= Hvergelmir =

Spring in Norse mythology

Hvergelmir (Old Norse "bubbling boiling spring") is an important primal wellspring in Norse mythology. Hvergelmir is attested in the Poetic Edda, compiled in the 13th century from earlier traditional sources, and the Prose Edda, written in the 13th century by Snorri Sturluson. In the Poetic Edda, Hvergelmir is mentioned in a single stanza, which details that it is the location where liquid from the antlers of the stag Eikþyrnir flow, and that the spring, "whence all waters rise", is the source of numerous rivers. The Prose Edda repeats this information and adds that the spring is located in Niflheim, that it is one of the three major springs at the primary roots of the cosmic tree Yggdrasil (the other two are Urðarbrunnr and Mímisbrunnr), and that within the spring are a vast amount of snakes and the dragon Níðhöggr.

==Attestations==
Hvergelmir is attested in the following works:

===Poetic Edda===
Hvergelmir receives a single mention in the Poetic Edda, found in the poem Grímnismál:
| Eikthyrnir the hart is called, that stands o'er Odin's hall, and bites from Lærad's branches; from his horns fall drops into Hvergelmir, whence all waters rise: | |
This stanza is followed by three stanzas consisting mainly of the names of 42 rivers. Some of these rivers lead to the dwelling of the gods (such as Gömul and Geirvimul), while at least two (Gjöll and Leipt), reach to Hel.

===Prose Edda===
Hvergelmir is mentioned several times in the Prose Edda. In Gylfaginning, Just-as-High explains that the spring Hvergelmir is located in the foggy realm of Niflheim: "It was many ages before the earth was created that Niflheim was made, and in its midst lies a spring called Hvergelmir, and from it flows the rivers called Svol, Gunnthra, Fiorm, Fimbulthul, Slidr and Hrid, Sylg and Ylg, Vid, Leiptr; Gioll is next to Hell-gates."
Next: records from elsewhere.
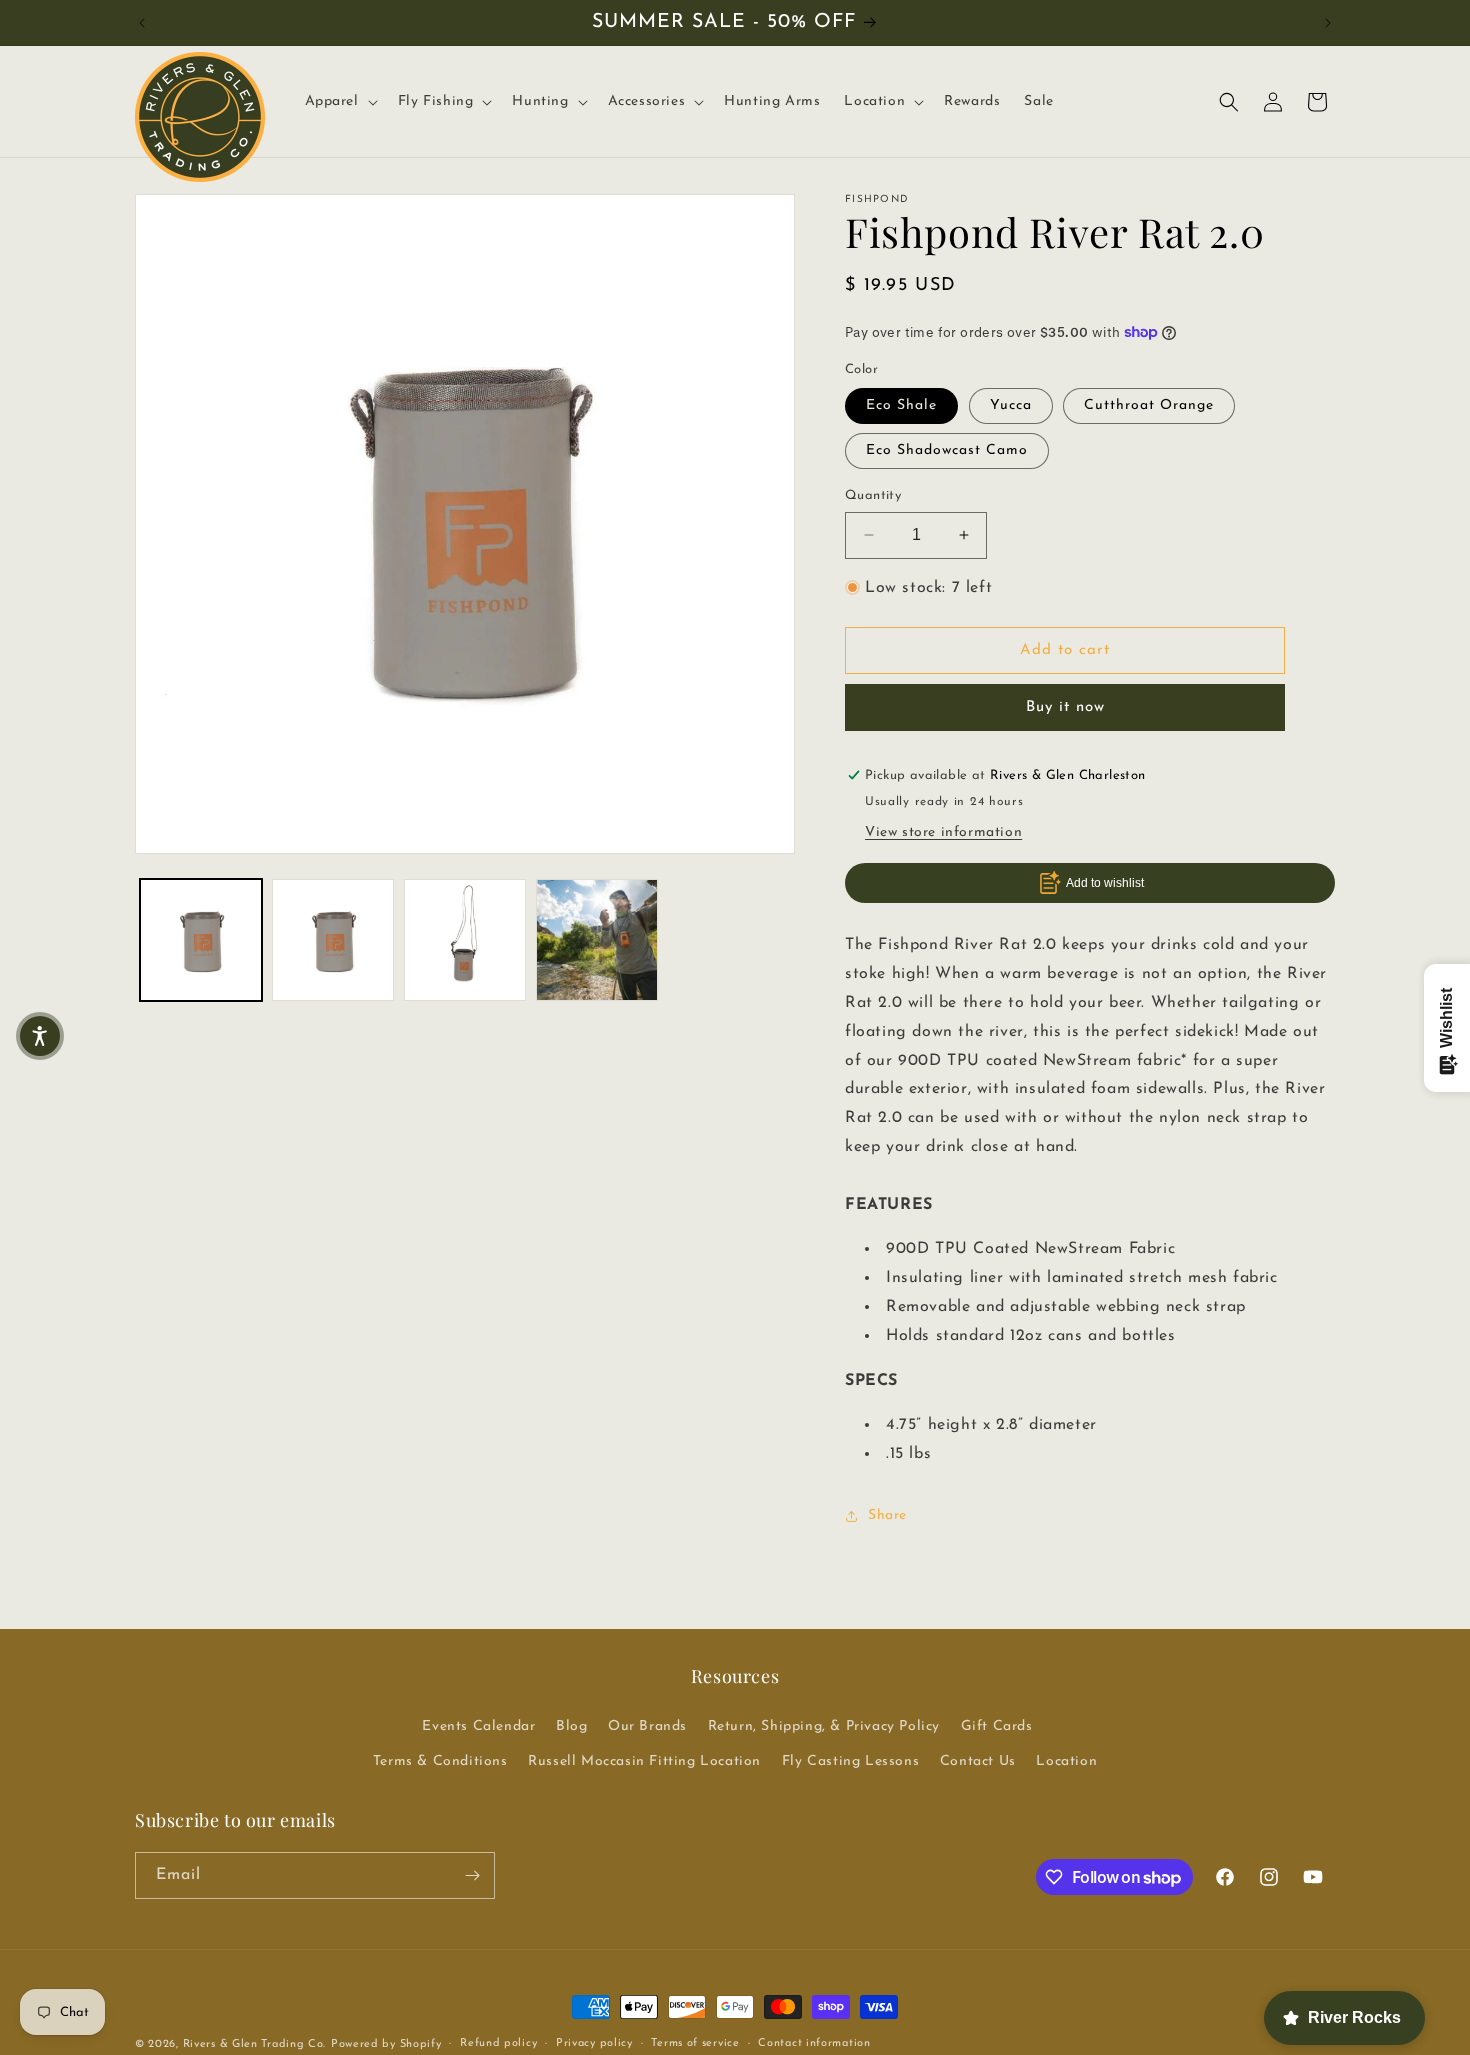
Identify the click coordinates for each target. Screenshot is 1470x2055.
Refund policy (498, 2043)
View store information (943, 832)
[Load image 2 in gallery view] (333, 940)
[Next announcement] (1328, 23)
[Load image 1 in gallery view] (201, 940)
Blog (571, 1726)
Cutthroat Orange (1149, 405)
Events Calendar (478, 1726)
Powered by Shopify (386, 2044)
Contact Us (978, 1761)
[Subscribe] (472, 1875)
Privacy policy (594, 2043)
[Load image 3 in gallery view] (465, 940)
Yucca (1011, 405)
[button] (339, 102)
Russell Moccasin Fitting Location (644, 1761)
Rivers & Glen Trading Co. (255, 2044)
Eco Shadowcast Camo (947, 450)
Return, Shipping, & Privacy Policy (824, 1726)
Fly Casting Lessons (850, 1761)
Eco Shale (901, 405)
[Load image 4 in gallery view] (597, 940)
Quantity (873, 495)
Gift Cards (997, 1726)
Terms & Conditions (440, 1761)
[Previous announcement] (142, 23)
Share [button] (887, 1515)
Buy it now (1065, 707)
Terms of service (695, 2043)
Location (1066, 1761)
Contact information (814, 2043)
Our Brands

Later in Gylfaginning, Just-as-High describes the central tree Yggdrasil. Just-as-High says that three roots of the tree support it and "extend very, very far" and that the third of these three roots extends over Niflheim. Beneath this root, says Just-as-High, is the spring Hvergelmir, and that the base of the root is gnawed on by the dragon Níðhöggr. Additionally, High says that Hvergelmir contains not only Níðhöggr but also so many snakes that "no tongue can enumerate them".
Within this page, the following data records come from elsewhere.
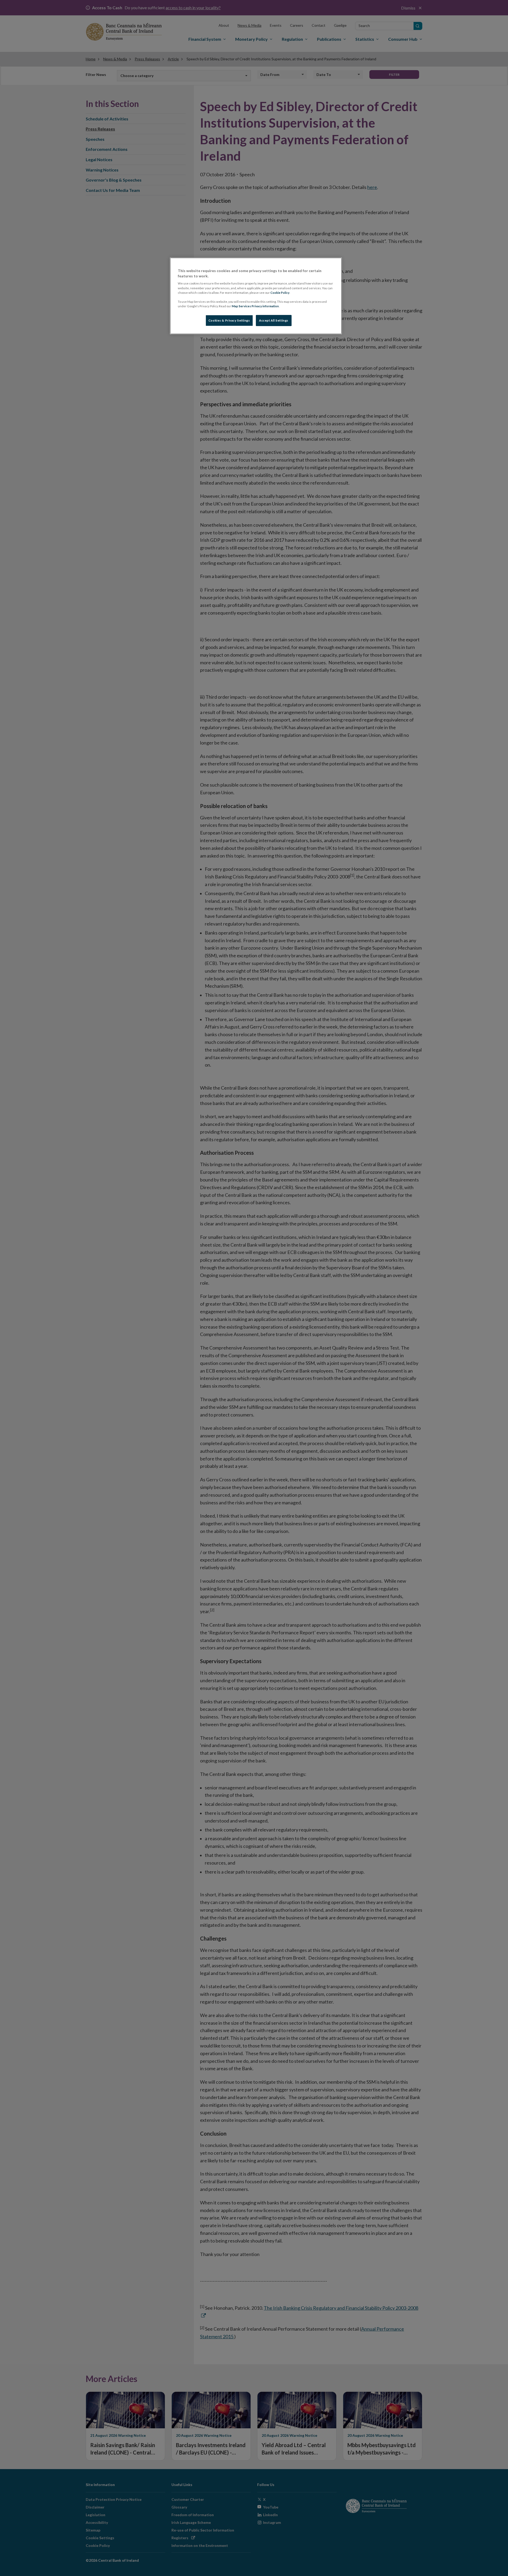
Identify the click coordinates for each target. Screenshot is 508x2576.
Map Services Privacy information (255, 306)
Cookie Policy (279, 292)
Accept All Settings (273, 320)
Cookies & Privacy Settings (229, 320)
The spring is mentioned a third time in Gylfaginning where High recounts its source: the stag Eikþyrnir stands on top of the afterlife hall Valhalla feeding branches of Yggdrasil, and from the stag's antlers drips great amounts of liquid down into Hvergelmir. High tallies 26 rivers here.

Hvergelmir is mentioned a final time in the Prose Edda where Third discusses the unpleasantries of Náströnd. Third notes that Hvergelmir is yet worse than the venom-filled Náströnd because—by way of quoting a portion of a stanza from the Poetic Edda poem Völuspá—"There Nidhogg torments the bodies of the dead".